Breast Cancer Reconstruction
Some women who plan to have a mastectomy, after being diagnosed with breast cancer, decide to have breast reconstruction. Other women prefer to wear a breast form (prosthesis) inside their bra. Others decide to do nothing after surgery. All of these options have pros and cons. What is right for one woman may not be right for another. What is important is that nearly every woman treated for breast cancer has choices.
Breast reconstruction may be done at the same time as the mastectomy, or later on. If radiation therapy is part of the treatment plan, some doctors suggest waiting until after radiation therapy is complete.

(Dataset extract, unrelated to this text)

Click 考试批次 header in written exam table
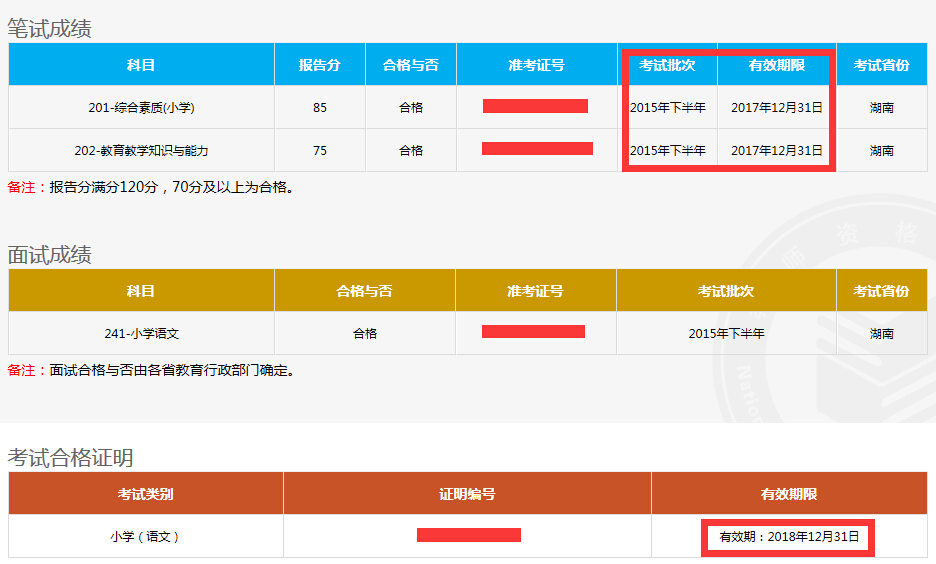936x564 pixels. point(667,65)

If you are thinking about breast reconstruction, you should talk to a plastic surgeon before the mastectomy, even if you plan to have your reconstruction later on.
There are many ways for a surgeon to reconstruct the breast. Some women choose to have breast implants, which are filled with saline or silicone gel. You can read about breast implants on the Food and Drug Administration Web site.

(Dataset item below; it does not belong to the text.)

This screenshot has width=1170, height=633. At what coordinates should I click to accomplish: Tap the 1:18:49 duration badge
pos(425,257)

You also may have breast reconstruction with tissue that the plastic surgeon removes from another part of your body. Skin, muscle, and fat can come from your lower abdomen, back, or buttocks. The surgeon uses this tissue to create a breast shape.
The type of reconstruction that is best for you depends on your age, body type, and the type of cancer surgery that you had. The plastic surgeon can explain the risks and benefits of each type of reconstruction.